Pull out every line of the material below that contains the word "Select", and copy each of those lines in full. Case matters.

......

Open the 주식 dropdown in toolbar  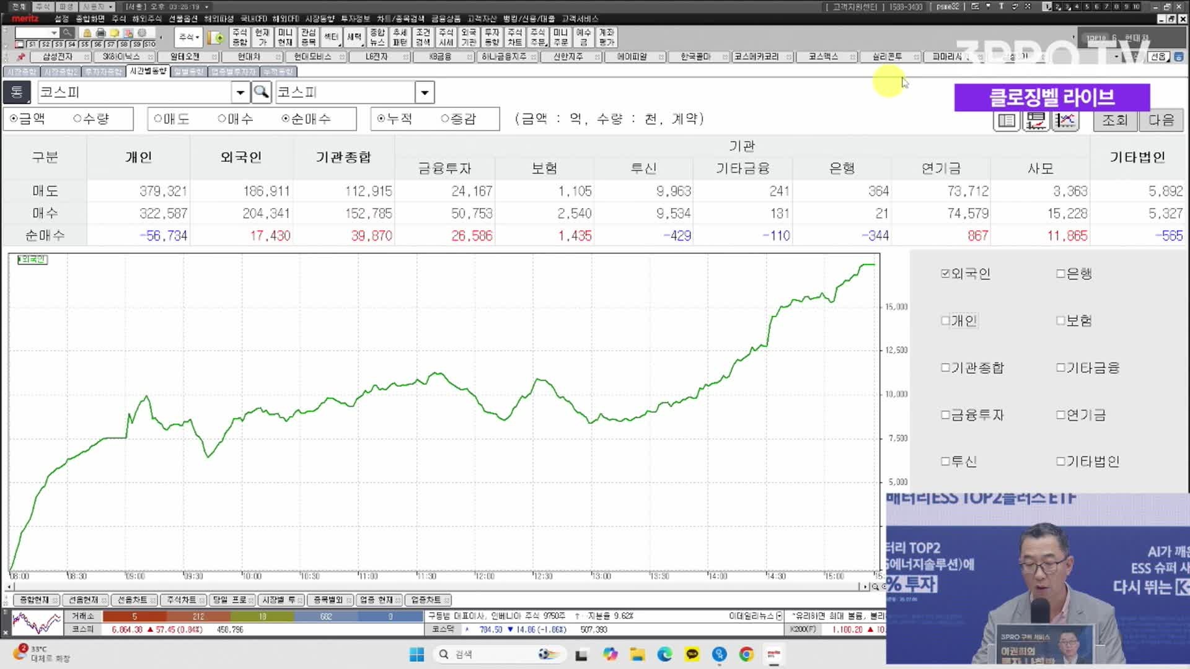click(x=188, y=37)
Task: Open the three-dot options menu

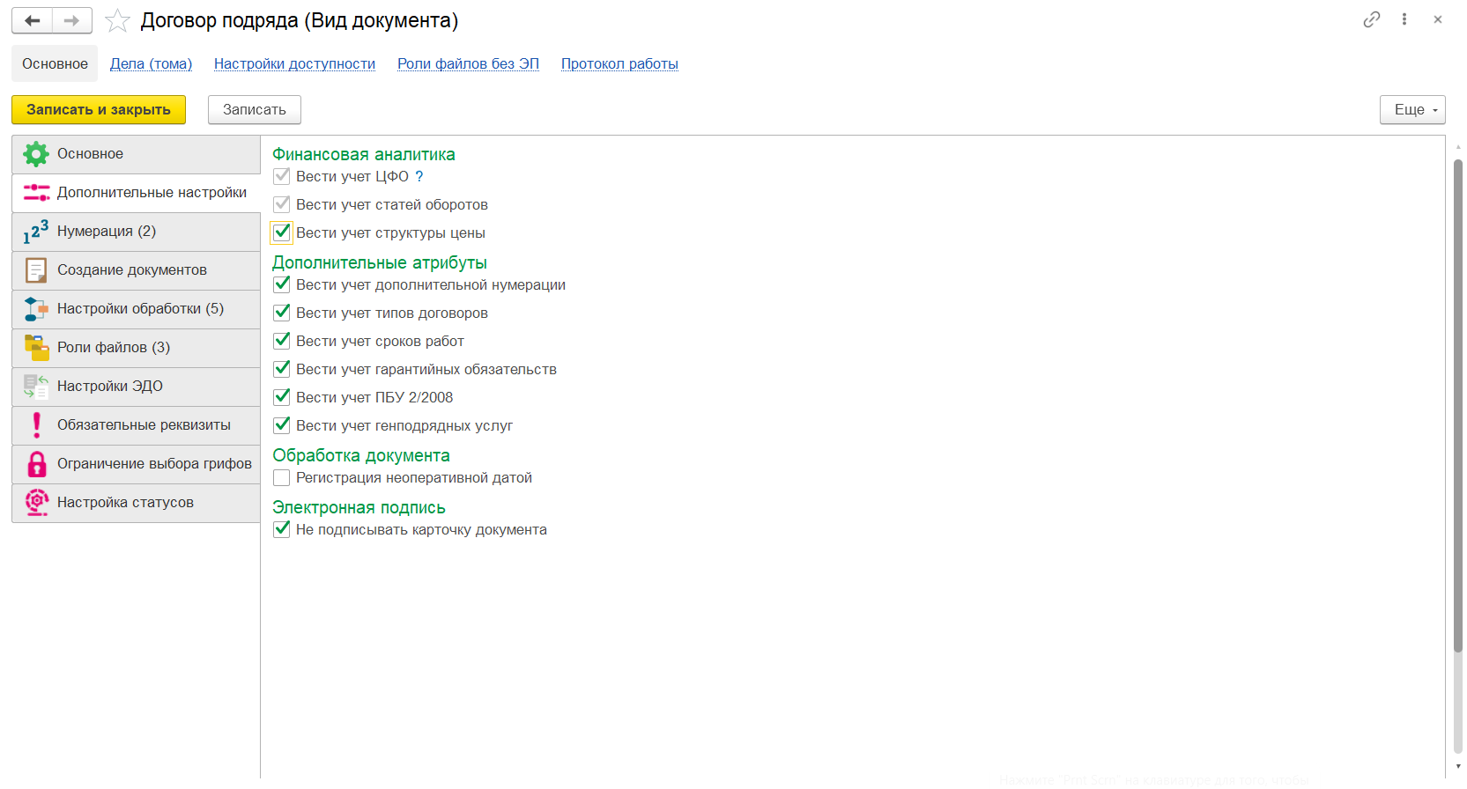Action: (x=1404, y=19)
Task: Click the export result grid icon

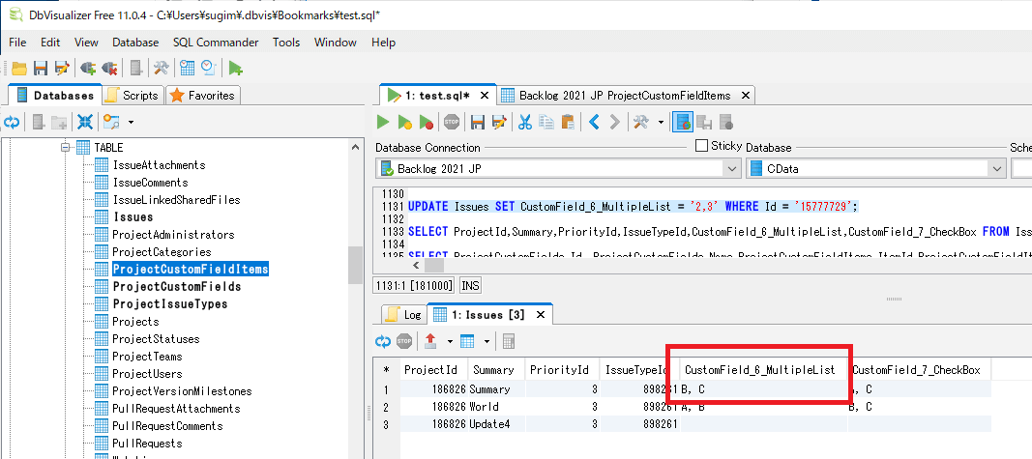Action: tap(429, 341)
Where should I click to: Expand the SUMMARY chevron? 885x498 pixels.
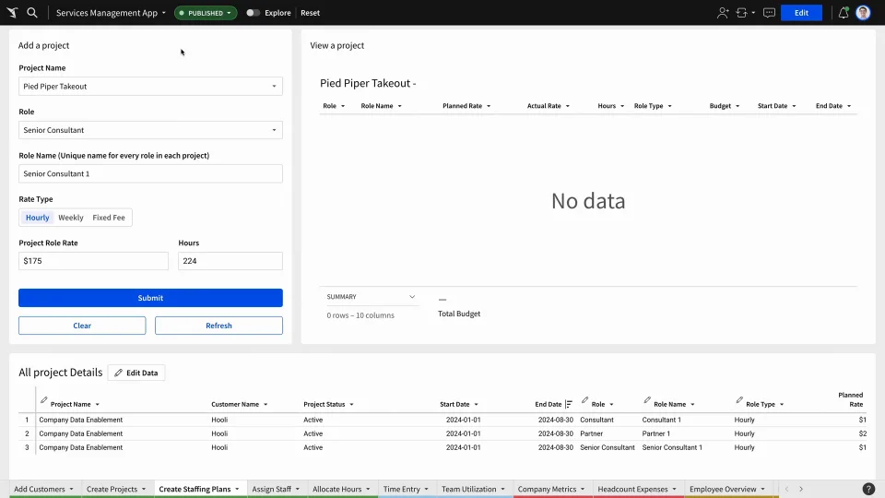(412, 297)
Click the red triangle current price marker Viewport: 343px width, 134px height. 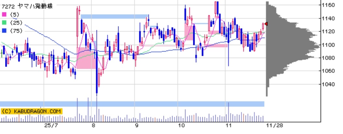click(266, 24)
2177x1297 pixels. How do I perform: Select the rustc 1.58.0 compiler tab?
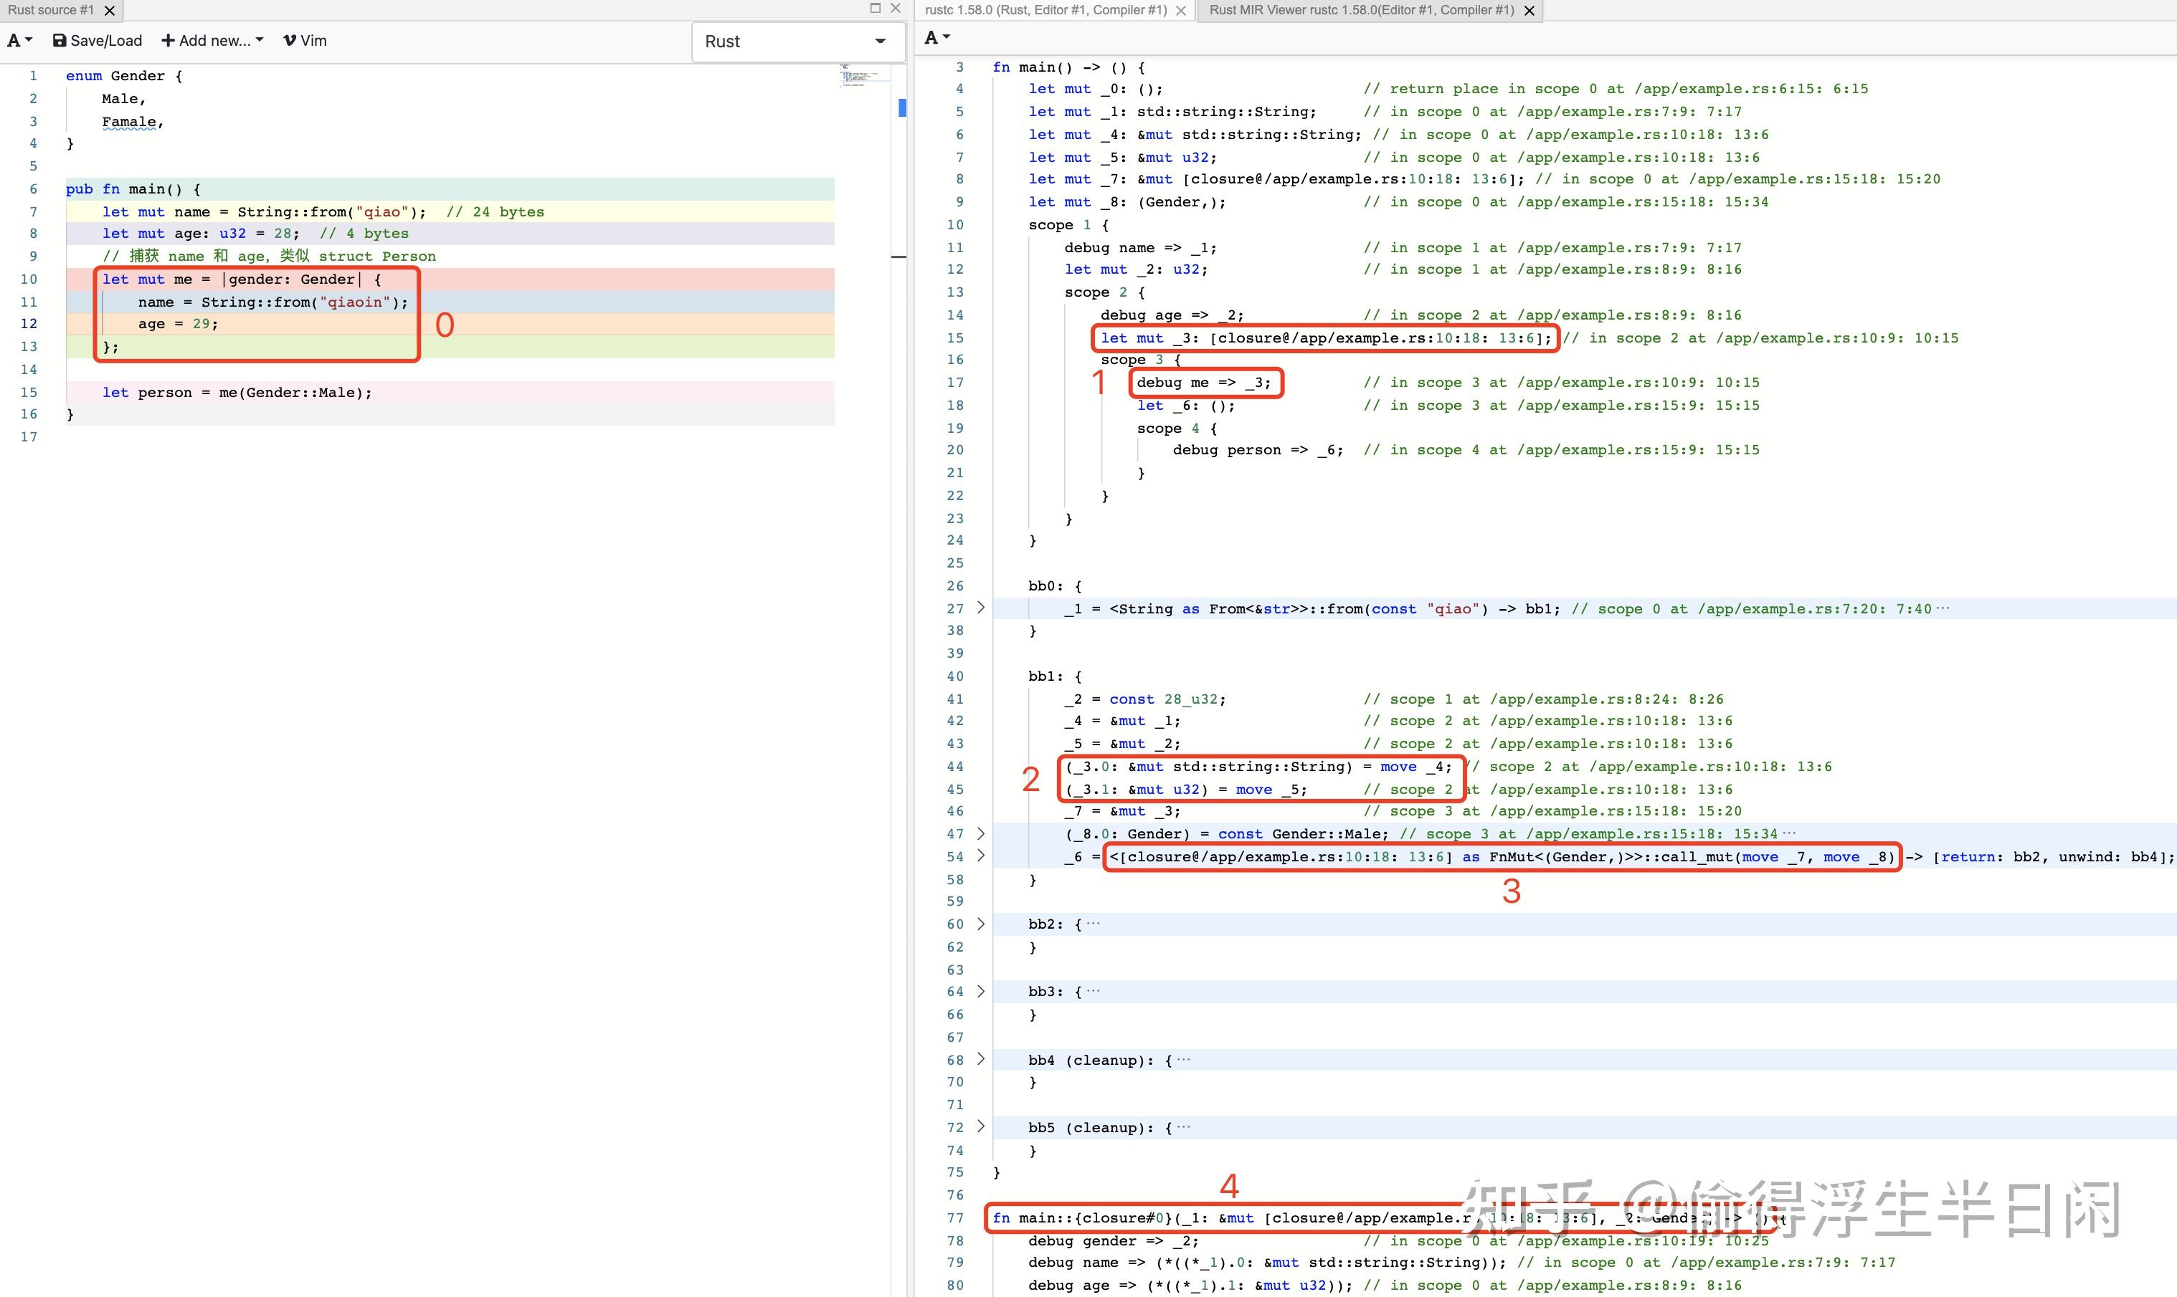pyautogui.click(x=1046, y=10)
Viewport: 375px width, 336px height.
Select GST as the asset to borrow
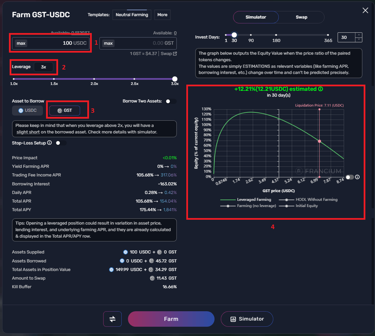coord(65,110)

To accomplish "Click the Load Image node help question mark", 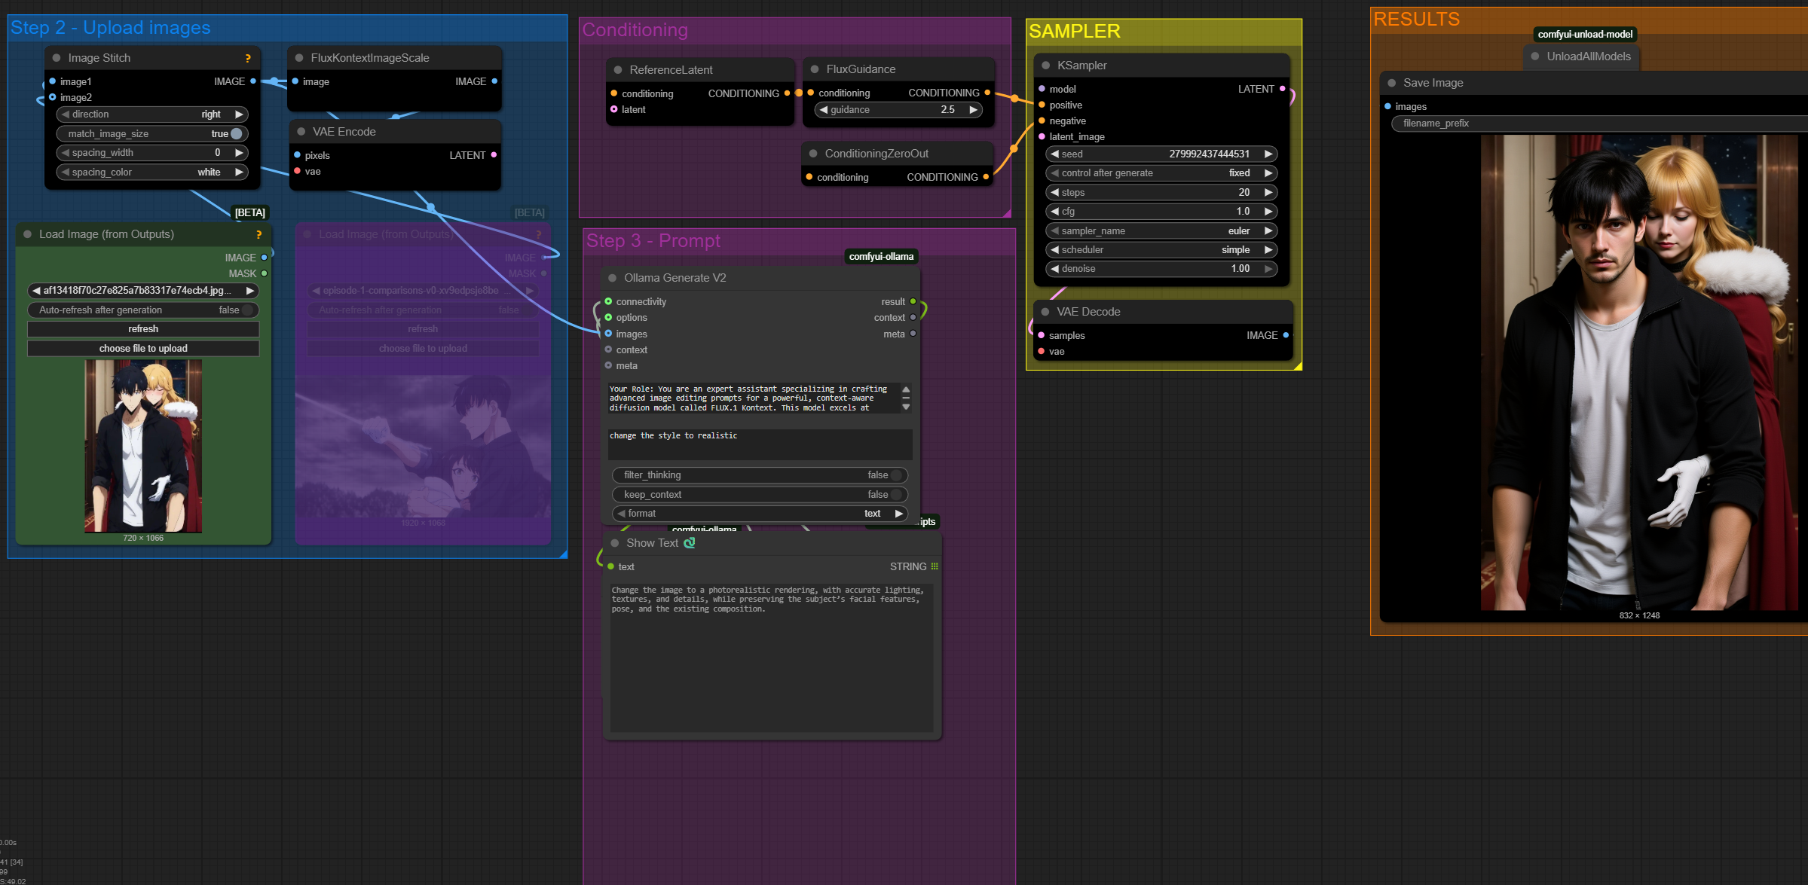I will click(x=259, y=234).
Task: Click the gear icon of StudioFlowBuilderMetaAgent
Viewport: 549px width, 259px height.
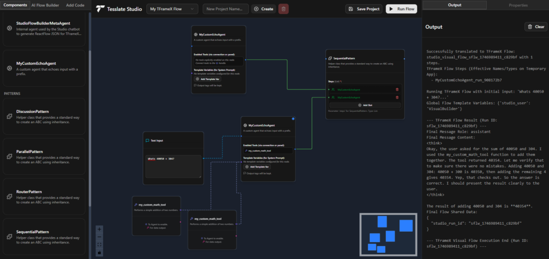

......

# The reply
2177x1297 pixels. How do I perform: Select the rustc 1.58.0 compiler tab?
Select GST as the asset to borrow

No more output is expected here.